Abstract

Abstract: Mesencephalic cell cultures were used as a model to investigate the effects of interleukin‐2 (IL‐2) on evoked release of [ 3 H]dopamine ([ 3 H]DA) and γ‐[ 3 H]‐aminobutyric acid ([ 3 H]GABA). At low concentrations (10 −13 ‐10 −12 M ), IL‐2 potentiated [ 3 H]DA release evoked by the excitatory amino acids N‐methyl‐D‐aspartate (NMDA) and kainate, whereas higher IL‐2 concentrations (10 −9 ‐10 −8 M ) had no effect. IL‐2 (10 −14 ‐10 −8 M ) modulated K + ‐evoked [ 3 H]DA release in a biphasic manner, with low concentrations (10 −12 ‐10 −11 M ) of IL‐2 potentiating and higher concentrations (10 −9 ‐10 −8 M ) inhibiting K + ‐induced [ 3 H]DA release. IL‐2 (10 −14 ‐10 −8 M ) by itself failed to alter spontaneous [ 3 H]DA release.

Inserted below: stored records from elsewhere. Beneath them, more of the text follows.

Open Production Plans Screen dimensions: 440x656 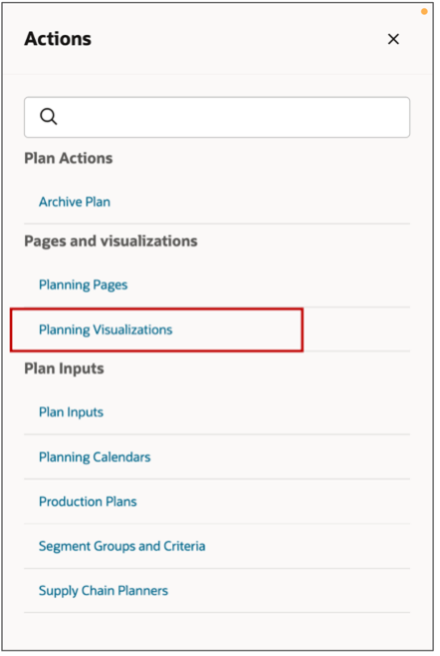click(x=88, y=501)
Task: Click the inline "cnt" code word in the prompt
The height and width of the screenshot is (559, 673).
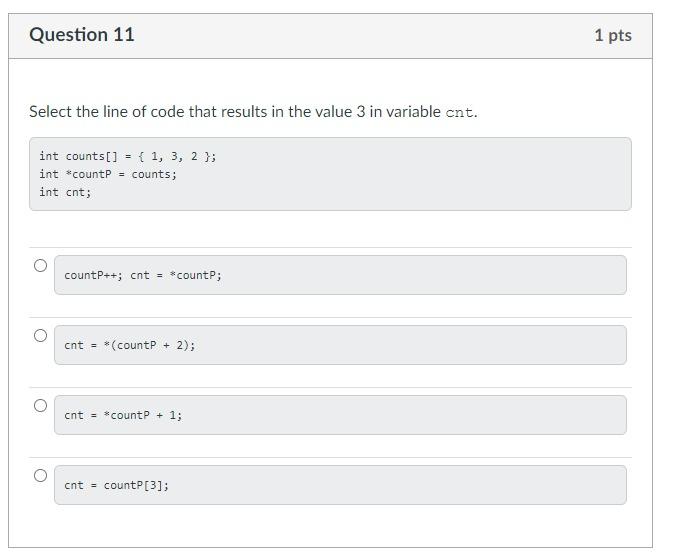Action: (x=459, y=113)
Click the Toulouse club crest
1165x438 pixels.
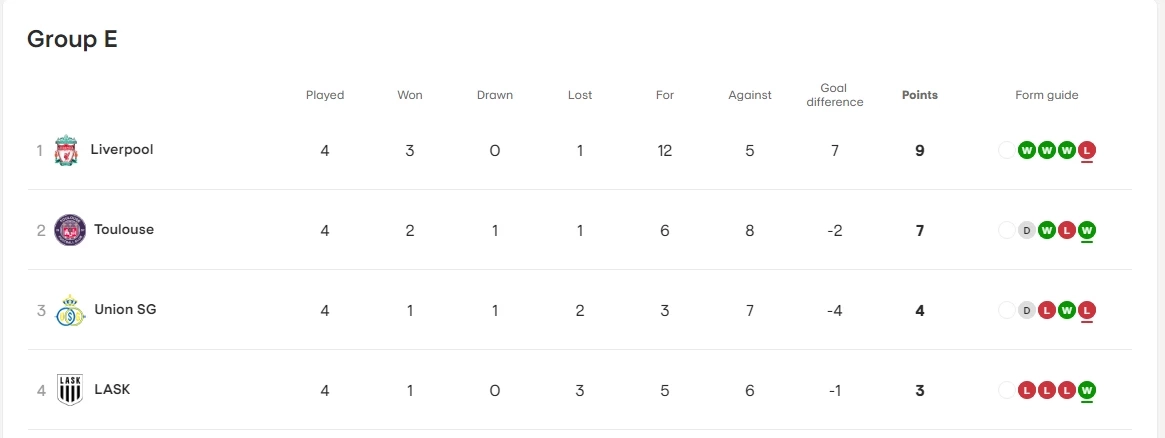tap(70, 230)
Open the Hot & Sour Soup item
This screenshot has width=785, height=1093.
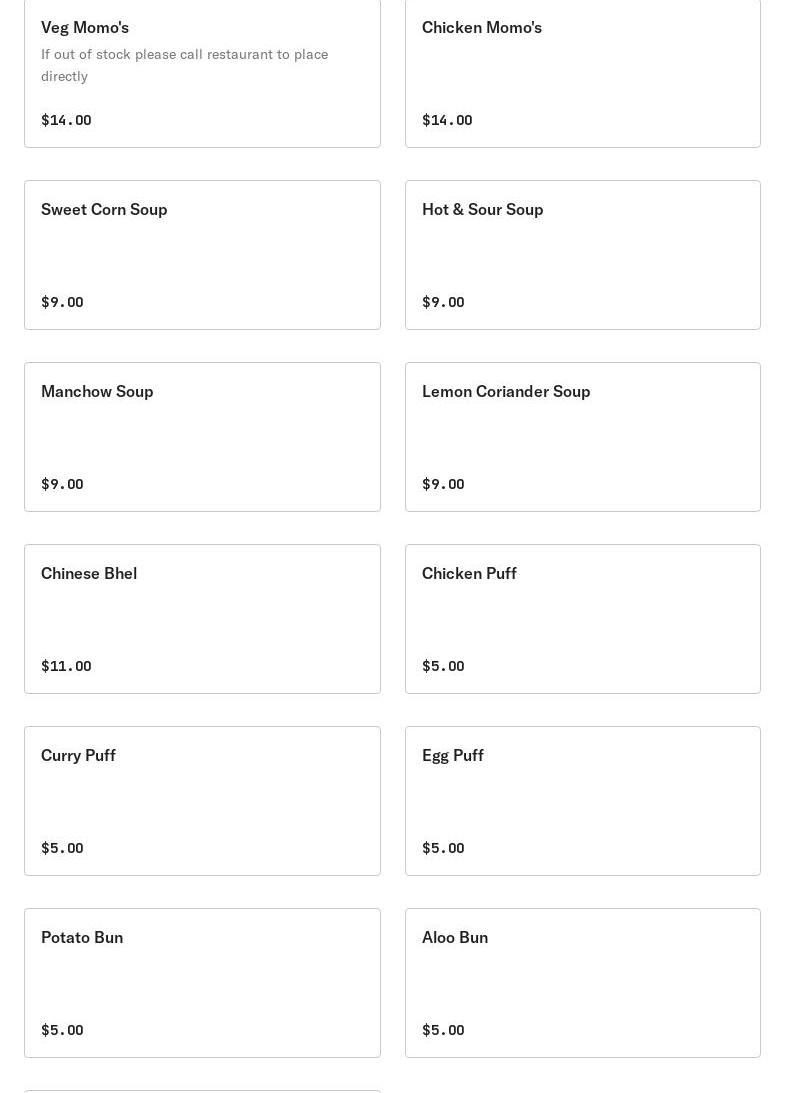(582, 254)
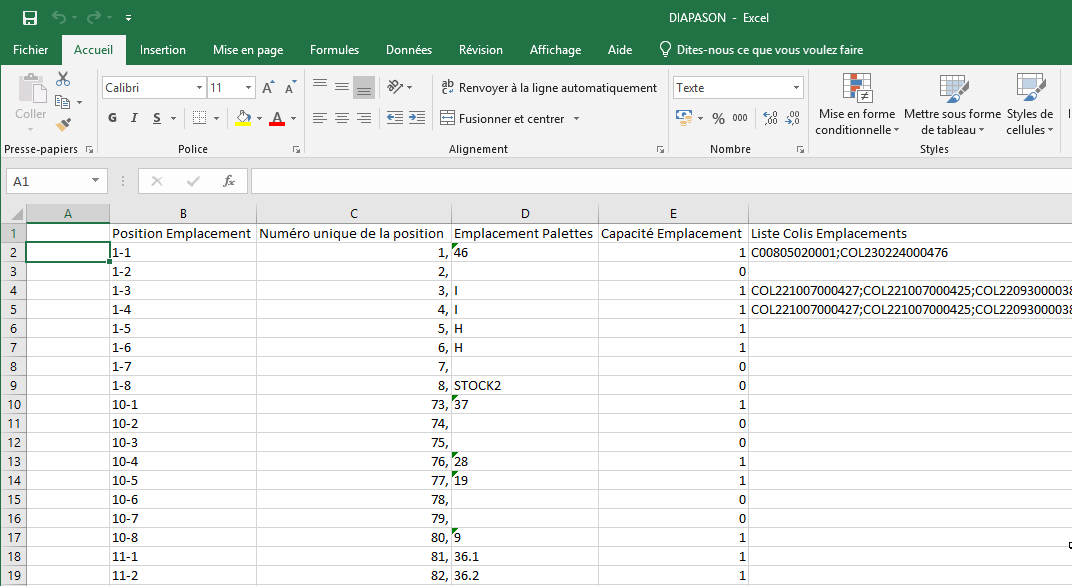
Task: Open the Calibri font name dropdown
Action: (x=199, y=88)
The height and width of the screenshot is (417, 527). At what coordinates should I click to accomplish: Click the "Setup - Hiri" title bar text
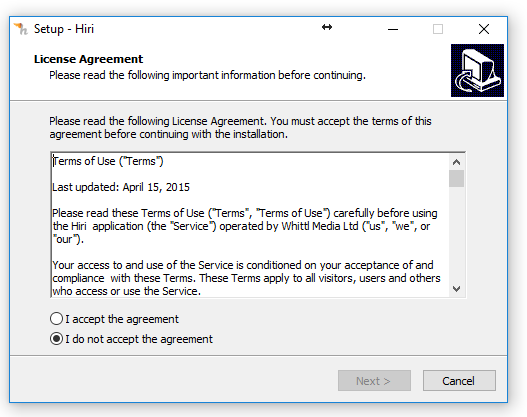(x=64, y=29)
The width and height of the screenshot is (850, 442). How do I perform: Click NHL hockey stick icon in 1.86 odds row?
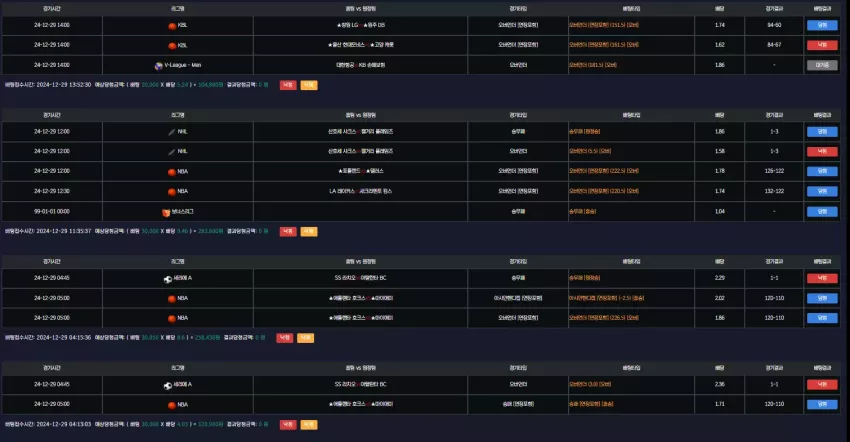point(171,132)
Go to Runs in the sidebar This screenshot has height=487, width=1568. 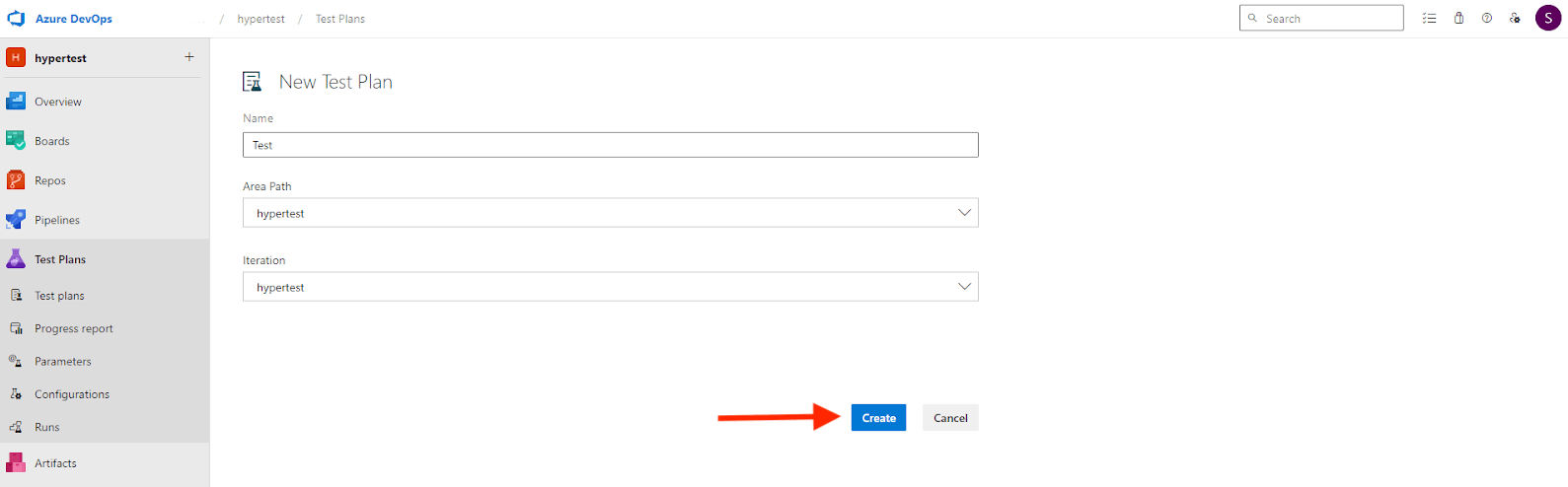[x=47, y=428]
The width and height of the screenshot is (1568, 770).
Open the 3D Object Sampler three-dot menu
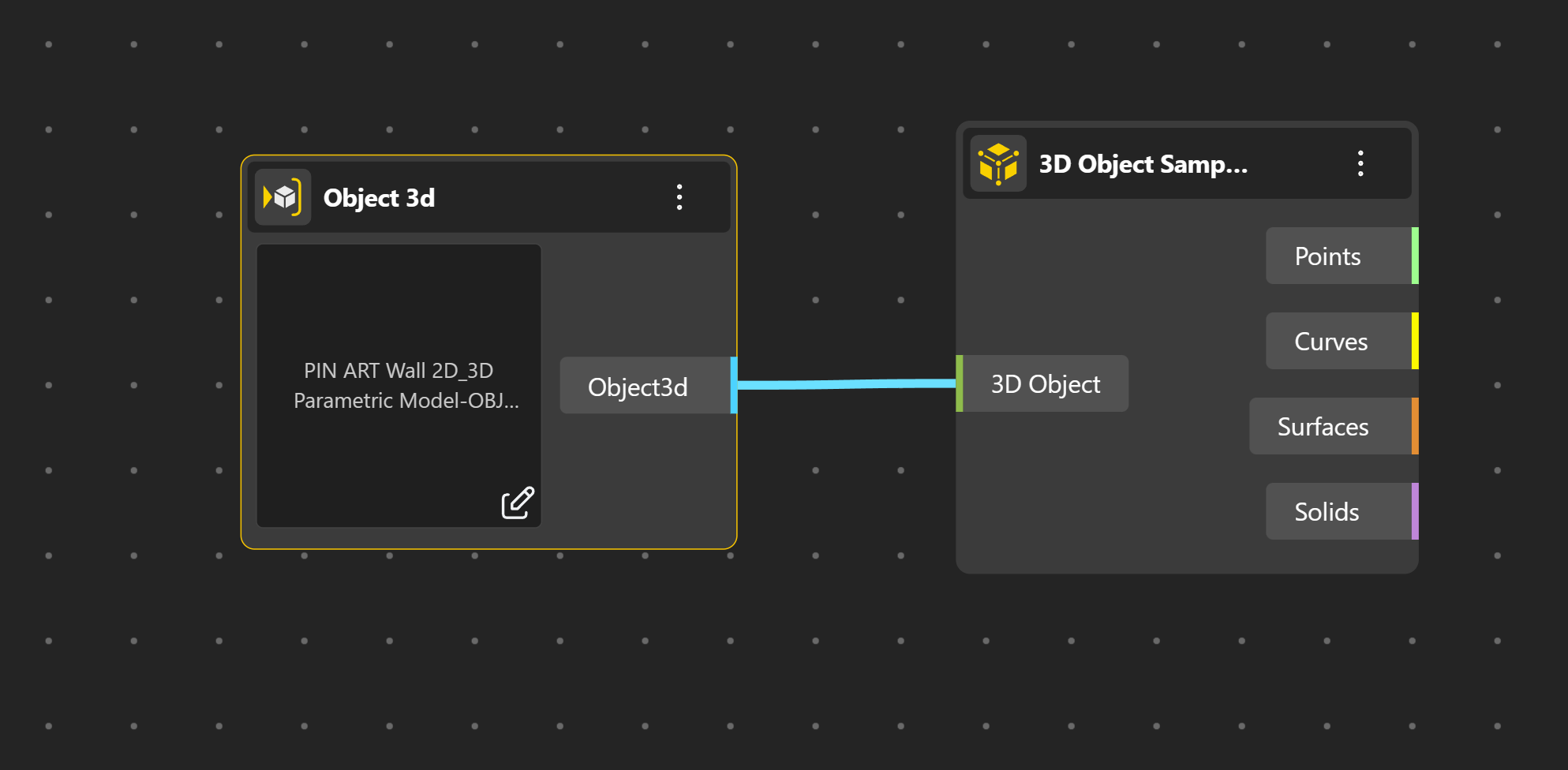(x=1360, y=163)
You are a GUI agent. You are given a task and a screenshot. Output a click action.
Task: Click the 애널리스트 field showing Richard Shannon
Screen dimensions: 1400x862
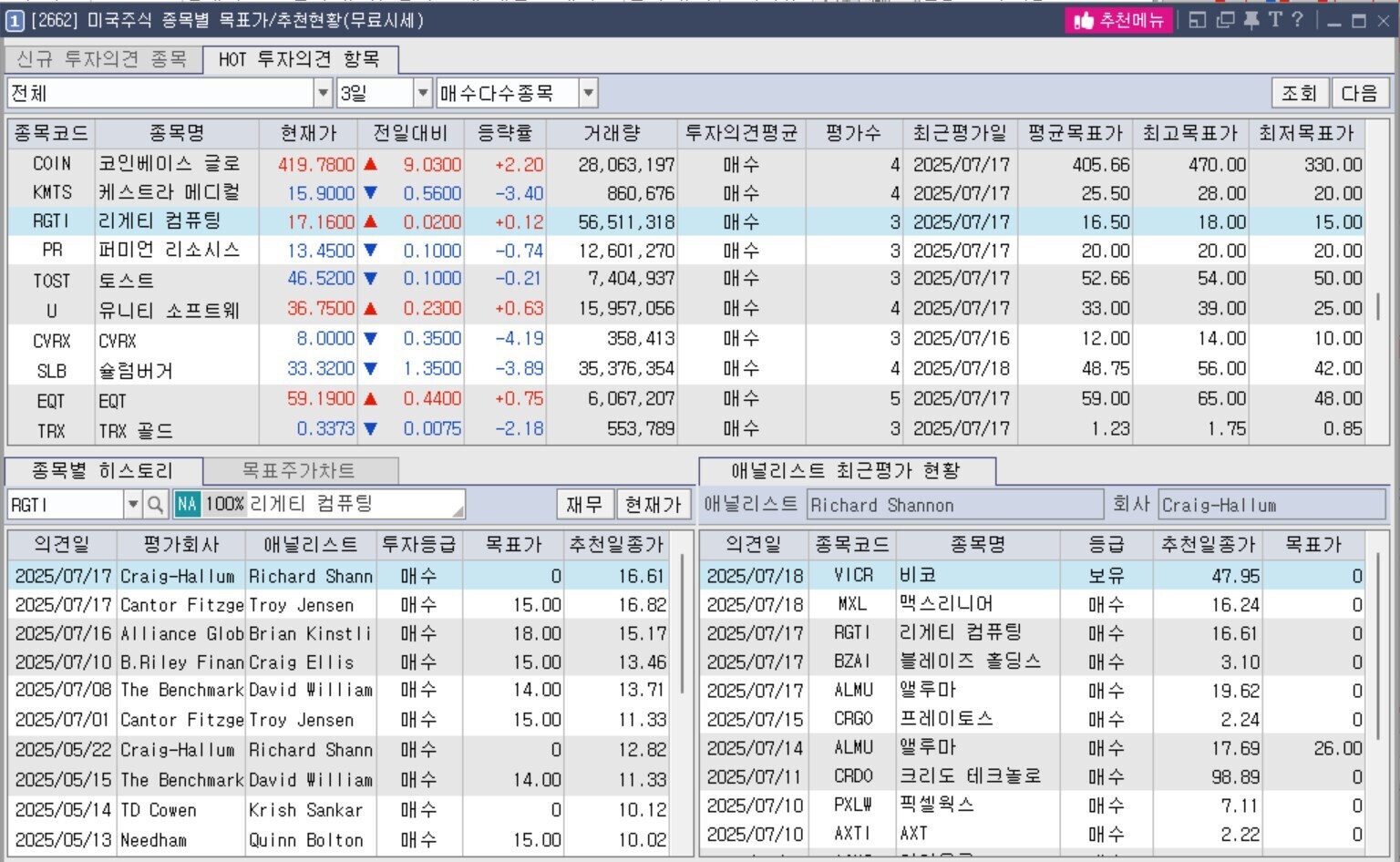[x=953, y=505]
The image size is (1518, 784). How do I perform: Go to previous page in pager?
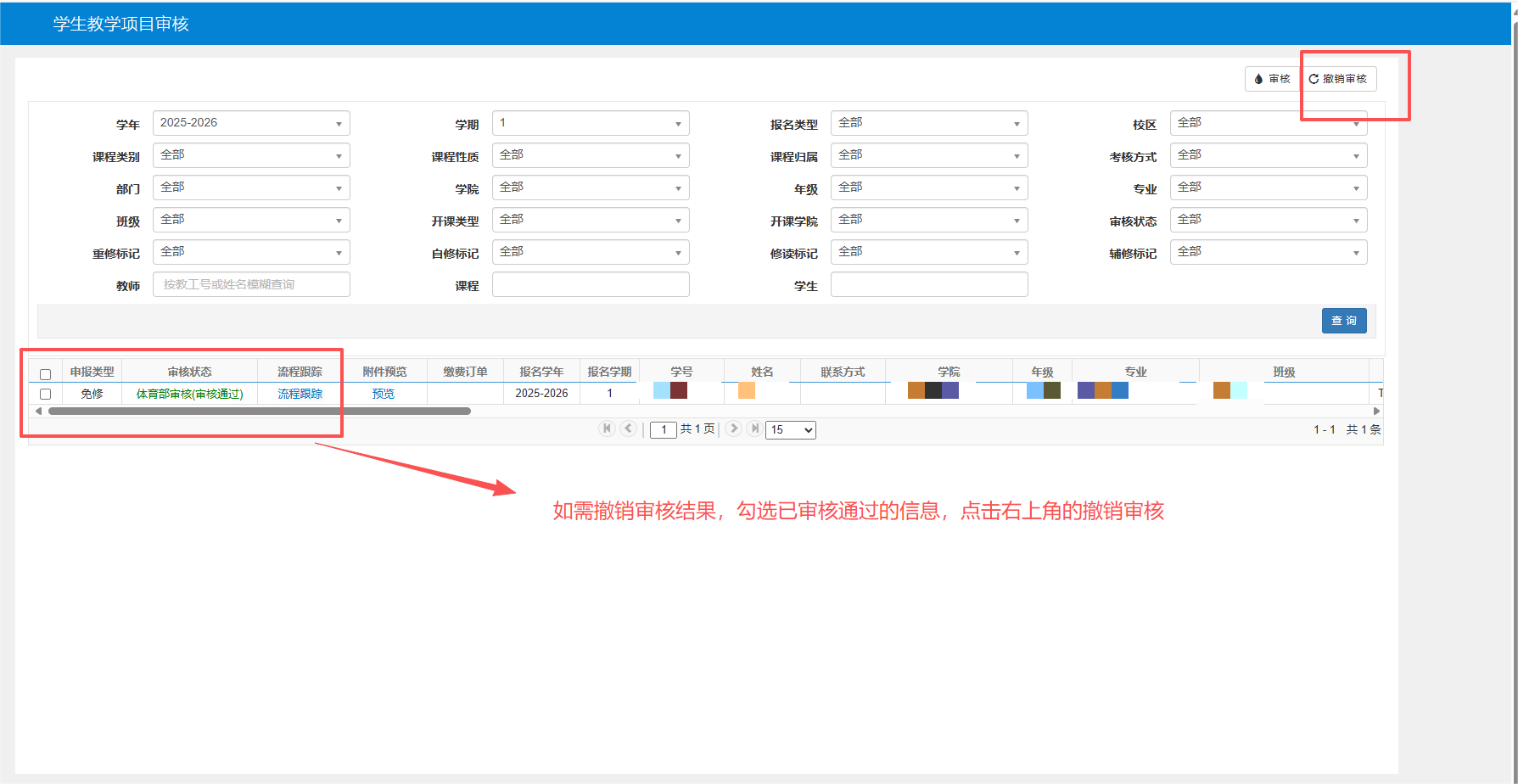click(628, 428)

The inhibition by IL‐2 of K + ‐evoked [ 3 H]DA release was reversible and not due to neurotoxicity, as preexposure to IL‐2 (10 −8 M ) had no significant effect on the subsequent ability of dopaminergic cells to take up and to release [ 3 H]DA. Under our experimental conditions, IL‐2 (10 −8 M) did not alter Ca 2+ ‐independent [ 3 H]GABA release evoked by either K + or NMDA. The results of this study indicate that IL‐2 is able to potentiate [ 3 H]DA release evoked by a number of different stimuli, including K + depolarization and activation of both NMDA and non‐NMDA receptor subtypes in mesencephalic cell cultures. IL‐2 is active at very low concentrations, a finding that indicates a potent effect of IL‐2 on dopaminergic neurons and implicates a physiological role for this cytokine in the modulation of DA release.